Prashant Bhushan bats for free speech to raise ‘corruption in judiciary’

Replying to another contempt proceeding, the fiery lawyer told SC: “…there is no effective procedure to deal with corruption in the judiciary other than the public and particularly through lawyers.”

The apex court on August 14 had held Bhusan guilty of criminal contempt in the case pertaining to two of his tweets which were critical of the judiciary and CJI Bobde. Photo: PTI

Advocate Prashant Bhushan, who has been held guilty of contempt of court for his comments on judiciary, told the Supreme Court on Monday that lawyers raising corruption issues for larger public good must be allowed to do so as a matter of free speech.

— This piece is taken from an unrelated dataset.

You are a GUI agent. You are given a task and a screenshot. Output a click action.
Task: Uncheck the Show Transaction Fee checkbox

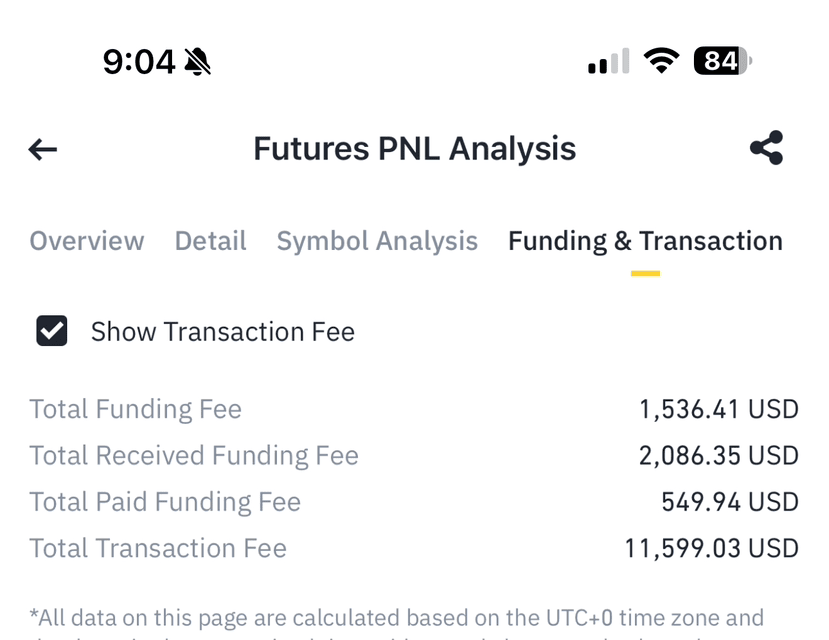(52, 331)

Bhushan was responding to charges of criminal contempt over his remarks in an interview to Tehelka magazine in 2009.

In a 1995 case, C Ravichandran Iyer vs Justice A M Bhattacharjee & Ors, the Supreme Court had “indicated that members of the bar and others should not speak in public but use only the in-house procedure which has been devised for receiving complaints against judges”.

Advertisement

Referring to the 1995 judgment, Bhushan said in his written submission:  “It is however now clear that the internal procedure is inadequate and ineffective; and the impeachment procedure is too complex and political. Therefore, at present there is no effective procedure to deal with corruption in the judiciary other than the public and particularly through lawyers who know from experience the extent of corruption in the judiciary or vis a vis a particular judge. Any exercise of alleging corruption in the public interest must therefore squarely lie within the domain of freedom of speech under Article 19 (1) (a) and the duty of lawyers in particular to the institution of the judiciary.”

Defending his use of word “corruption” in the context of judiciary, Bhushan said he had already explained “that he had used the word corruption in a wide sense to include any act of impropriety other than merely financial corruption” and “therefore, to examine whether imputing corruption to a judge would amount to per se contempt, one would first need to examine as to what the word corruption has been normally understood to include”.

Bhushan said various judgments, reports, and statements of judges have also discussed corruption in the judiciary in the past and referred to observations on the subject in the 1964 Parliamentary report of the Committee on Prevention of Corruption.

The three-judge bench of Justices Arun Mishra, BR Gavai and Krishna Murari has postponed the hearing to next week.

On August 14, the Supreme Court held Bhushan guilty of contempt of court in another case over two of his tweets.